Autonomic dysfunction in progressive supranuclear Palsy: A retrospective study

Abstract

Objectives

This study aims to investigate the characteristics of autonomic dysfunction in progressive supranuclear palsy (PSP) compared to Parkinson’s disease (PD) and multiple system atrophy-parkinsonian type (MSA-P).

Methods

We retrospectively reviewed 128 patients who underwent multidisciplinary team (MDT) intervention at Peking Union Medical College Hospital between March 31, 2021, and November 22, 2023. A total of 16 PSP, 27 MSA-P, and 11 PD patients were included. Autonomic dysfunction was assessed using the SCOPA-AUT scale and medical record data, analyzed with IBM SPSS Statistics 26.

Results

SCOPA-AUT revealed varying degrees of autonomic dysfunction across all groups. The total SCOPA-AUT score was lower in PSP (16.88 ± 6.70) than in MSA-P (23.33 ± 8.80) (p = 0.019), but not significantly different from PD (18.64 ± 9.80). All five SCOPA-AUT subscales were affected in PSP, though significant differences were found only in urinary control (p = 0.006) and urinary storage (p = 0.008) scores between PSP and MSA-P. Orthostatic hypotension was clinically identified in 7.7 % of PSP, 66.7 % of MSA-P, and 27.3 % of PD patients, with a significant difference between PSP and MSA-P (p < 0.001).

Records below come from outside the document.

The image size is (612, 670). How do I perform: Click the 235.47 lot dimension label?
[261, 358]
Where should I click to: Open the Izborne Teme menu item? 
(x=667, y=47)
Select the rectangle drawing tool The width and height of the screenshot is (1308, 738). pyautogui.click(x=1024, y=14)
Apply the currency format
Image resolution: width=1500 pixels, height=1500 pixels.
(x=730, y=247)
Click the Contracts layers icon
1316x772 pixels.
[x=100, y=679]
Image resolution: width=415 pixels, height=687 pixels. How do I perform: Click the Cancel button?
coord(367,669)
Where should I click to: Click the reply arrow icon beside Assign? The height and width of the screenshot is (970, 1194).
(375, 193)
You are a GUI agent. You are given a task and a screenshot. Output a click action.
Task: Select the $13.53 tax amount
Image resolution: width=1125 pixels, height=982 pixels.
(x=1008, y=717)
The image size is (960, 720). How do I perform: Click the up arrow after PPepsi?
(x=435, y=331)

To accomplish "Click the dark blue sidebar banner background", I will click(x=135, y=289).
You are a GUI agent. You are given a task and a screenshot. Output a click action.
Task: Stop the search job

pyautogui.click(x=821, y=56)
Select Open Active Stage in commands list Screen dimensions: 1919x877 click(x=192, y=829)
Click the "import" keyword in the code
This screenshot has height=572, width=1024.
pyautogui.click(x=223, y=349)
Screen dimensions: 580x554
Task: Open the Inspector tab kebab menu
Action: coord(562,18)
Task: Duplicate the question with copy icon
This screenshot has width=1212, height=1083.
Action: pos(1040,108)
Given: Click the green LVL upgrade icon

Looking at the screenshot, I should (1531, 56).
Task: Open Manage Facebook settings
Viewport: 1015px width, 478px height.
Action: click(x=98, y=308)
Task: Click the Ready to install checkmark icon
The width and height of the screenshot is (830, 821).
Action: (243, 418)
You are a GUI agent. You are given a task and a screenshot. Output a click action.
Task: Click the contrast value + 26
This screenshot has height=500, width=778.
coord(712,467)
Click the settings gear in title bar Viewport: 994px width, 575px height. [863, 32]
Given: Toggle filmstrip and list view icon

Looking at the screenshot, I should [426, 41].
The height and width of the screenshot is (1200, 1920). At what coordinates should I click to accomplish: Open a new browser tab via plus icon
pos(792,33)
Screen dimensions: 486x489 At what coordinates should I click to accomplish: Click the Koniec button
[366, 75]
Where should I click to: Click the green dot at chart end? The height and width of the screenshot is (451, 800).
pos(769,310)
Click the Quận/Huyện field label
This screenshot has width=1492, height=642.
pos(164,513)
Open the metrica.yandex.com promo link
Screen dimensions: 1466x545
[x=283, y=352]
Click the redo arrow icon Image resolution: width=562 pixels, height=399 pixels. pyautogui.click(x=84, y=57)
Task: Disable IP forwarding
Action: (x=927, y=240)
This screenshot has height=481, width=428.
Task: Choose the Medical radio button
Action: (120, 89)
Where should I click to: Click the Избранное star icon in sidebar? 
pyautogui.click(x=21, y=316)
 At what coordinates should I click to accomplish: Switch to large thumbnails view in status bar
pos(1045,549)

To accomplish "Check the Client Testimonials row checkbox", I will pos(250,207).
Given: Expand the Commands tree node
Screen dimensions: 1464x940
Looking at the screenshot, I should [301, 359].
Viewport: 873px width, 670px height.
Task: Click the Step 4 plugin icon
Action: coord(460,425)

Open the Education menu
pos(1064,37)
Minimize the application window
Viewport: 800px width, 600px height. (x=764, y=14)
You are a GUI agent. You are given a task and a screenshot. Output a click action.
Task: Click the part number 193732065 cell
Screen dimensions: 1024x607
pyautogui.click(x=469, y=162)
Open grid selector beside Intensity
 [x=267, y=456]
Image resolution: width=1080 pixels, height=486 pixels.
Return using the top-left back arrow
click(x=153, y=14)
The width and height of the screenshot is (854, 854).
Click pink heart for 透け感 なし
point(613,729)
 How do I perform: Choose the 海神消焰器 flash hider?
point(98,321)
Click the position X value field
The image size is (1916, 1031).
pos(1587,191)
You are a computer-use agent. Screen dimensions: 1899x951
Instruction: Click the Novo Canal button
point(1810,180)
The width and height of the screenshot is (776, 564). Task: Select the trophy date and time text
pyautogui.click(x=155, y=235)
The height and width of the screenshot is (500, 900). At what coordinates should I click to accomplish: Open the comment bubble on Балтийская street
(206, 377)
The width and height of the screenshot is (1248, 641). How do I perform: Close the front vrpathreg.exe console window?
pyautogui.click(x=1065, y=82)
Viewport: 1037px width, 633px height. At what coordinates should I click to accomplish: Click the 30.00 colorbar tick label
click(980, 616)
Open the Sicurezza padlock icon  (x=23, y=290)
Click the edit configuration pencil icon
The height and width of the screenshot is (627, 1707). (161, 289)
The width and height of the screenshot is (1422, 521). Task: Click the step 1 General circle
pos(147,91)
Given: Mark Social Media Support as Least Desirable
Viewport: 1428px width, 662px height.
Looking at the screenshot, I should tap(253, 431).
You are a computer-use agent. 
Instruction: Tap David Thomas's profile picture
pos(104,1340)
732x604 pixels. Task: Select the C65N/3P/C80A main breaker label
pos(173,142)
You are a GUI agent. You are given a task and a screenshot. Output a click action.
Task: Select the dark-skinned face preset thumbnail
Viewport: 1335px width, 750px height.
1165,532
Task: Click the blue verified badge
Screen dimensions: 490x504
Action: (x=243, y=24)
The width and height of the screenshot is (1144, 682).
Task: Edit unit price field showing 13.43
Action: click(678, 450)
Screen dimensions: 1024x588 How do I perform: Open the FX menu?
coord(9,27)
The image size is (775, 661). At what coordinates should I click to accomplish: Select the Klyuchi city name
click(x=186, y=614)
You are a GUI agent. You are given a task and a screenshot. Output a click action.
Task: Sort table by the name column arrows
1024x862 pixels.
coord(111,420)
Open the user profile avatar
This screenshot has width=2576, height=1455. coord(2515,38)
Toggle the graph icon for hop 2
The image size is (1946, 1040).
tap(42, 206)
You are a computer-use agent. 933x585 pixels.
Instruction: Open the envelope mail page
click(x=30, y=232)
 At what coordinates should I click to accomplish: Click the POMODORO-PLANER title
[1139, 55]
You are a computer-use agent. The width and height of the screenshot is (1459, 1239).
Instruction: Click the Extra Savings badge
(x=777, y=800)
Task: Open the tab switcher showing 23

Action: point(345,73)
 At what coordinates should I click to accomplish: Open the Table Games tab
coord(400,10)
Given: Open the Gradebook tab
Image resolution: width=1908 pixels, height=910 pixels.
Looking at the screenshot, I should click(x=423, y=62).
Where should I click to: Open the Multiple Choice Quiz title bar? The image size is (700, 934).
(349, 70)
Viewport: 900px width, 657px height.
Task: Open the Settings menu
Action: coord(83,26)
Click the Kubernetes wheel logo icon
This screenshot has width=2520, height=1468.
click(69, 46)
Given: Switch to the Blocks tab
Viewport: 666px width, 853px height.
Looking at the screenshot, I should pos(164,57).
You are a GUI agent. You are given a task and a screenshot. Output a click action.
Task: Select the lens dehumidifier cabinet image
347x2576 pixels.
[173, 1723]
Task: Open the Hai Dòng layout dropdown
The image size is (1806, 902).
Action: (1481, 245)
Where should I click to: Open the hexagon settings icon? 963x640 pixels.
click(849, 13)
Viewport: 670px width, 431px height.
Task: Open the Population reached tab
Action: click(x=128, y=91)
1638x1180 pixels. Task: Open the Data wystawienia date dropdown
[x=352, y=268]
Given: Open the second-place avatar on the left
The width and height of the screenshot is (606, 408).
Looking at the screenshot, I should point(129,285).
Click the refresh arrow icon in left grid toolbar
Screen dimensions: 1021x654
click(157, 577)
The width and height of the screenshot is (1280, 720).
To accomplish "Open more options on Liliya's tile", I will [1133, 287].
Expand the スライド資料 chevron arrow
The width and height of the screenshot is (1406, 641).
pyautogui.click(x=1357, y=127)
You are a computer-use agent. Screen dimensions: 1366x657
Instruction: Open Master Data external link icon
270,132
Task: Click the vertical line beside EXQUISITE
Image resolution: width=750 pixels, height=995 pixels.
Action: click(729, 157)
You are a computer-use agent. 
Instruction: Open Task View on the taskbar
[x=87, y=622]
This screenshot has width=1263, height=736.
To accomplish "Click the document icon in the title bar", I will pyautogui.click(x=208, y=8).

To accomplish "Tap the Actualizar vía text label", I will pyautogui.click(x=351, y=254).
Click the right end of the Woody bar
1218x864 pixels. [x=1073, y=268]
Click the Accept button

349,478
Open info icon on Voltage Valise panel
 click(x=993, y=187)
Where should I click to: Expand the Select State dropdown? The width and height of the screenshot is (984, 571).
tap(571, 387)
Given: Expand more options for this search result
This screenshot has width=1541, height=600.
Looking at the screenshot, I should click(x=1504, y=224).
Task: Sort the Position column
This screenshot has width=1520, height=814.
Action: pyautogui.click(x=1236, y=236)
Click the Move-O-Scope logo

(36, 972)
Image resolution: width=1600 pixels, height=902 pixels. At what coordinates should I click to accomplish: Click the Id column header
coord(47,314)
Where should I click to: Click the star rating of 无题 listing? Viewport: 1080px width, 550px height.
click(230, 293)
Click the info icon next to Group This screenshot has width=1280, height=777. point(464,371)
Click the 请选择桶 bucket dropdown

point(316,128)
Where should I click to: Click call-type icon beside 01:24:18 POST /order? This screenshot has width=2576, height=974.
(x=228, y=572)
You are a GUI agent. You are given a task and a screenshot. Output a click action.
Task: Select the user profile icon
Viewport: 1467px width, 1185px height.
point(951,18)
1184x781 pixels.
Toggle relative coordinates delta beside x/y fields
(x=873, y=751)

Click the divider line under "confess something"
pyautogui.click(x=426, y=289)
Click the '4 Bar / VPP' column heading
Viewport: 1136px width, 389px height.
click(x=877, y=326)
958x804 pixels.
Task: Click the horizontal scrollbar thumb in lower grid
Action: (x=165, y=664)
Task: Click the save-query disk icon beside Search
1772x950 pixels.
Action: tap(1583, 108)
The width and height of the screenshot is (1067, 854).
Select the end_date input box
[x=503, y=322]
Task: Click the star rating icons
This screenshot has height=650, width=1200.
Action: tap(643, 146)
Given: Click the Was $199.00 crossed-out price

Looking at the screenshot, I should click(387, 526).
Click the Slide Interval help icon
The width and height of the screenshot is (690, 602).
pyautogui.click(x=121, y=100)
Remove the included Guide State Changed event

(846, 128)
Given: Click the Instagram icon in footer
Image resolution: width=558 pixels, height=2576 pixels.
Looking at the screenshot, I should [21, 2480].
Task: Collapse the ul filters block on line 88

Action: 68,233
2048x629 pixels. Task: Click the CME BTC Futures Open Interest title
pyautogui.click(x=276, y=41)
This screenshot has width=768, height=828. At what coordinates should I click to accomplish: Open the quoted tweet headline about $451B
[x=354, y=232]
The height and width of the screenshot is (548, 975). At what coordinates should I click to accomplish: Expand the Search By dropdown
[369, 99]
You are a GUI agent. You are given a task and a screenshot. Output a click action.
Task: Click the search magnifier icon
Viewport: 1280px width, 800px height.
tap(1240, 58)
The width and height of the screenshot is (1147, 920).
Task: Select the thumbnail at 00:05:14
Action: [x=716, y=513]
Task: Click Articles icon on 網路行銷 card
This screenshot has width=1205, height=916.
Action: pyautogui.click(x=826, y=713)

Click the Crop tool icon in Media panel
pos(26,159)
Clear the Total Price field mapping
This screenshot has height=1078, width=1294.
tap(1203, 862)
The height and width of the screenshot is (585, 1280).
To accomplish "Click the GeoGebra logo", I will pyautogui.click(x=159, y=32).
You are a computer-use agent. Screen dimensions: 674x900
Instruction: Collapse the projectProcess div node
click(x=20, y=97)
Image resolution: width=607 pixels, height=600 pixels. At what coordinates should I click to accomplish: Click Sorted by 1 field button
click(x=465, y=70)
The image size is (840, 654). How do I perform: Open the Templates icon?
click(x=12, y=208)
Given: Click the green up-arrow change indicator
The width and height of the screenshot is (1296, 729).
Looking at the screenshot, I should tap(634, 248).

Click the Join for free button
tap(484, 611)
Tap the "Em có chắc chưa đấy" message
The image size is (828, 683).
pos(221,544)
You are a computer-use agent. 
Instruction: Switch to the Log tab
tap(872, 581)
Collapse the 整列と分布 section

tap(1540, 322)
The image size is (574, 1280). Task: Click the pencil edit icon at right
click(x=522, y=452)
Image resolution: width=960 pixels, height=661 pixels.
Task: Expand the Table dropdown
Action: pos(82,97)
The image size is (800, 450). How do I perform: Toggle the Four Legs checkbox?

Residual urine volume in MSA-P (137.5 [75.5–190.25] mL) was significantly higher than in PD (34.5 [1.50–60.00] mL, p < 0.001) and PSP (9.95 [1.13–56.25] mL, p < 0.001).

Conclusions

Our findings indicate that PSP presents with various forms of autonomic dysfunction, as assessed by SCOPA-AUT, with similarities to both MSA-P and PD. Objective measures, such as orthostatic blood pressure assessments and residual urine ultrasound, can provide additional insights into autonomic dysfunction in PSP.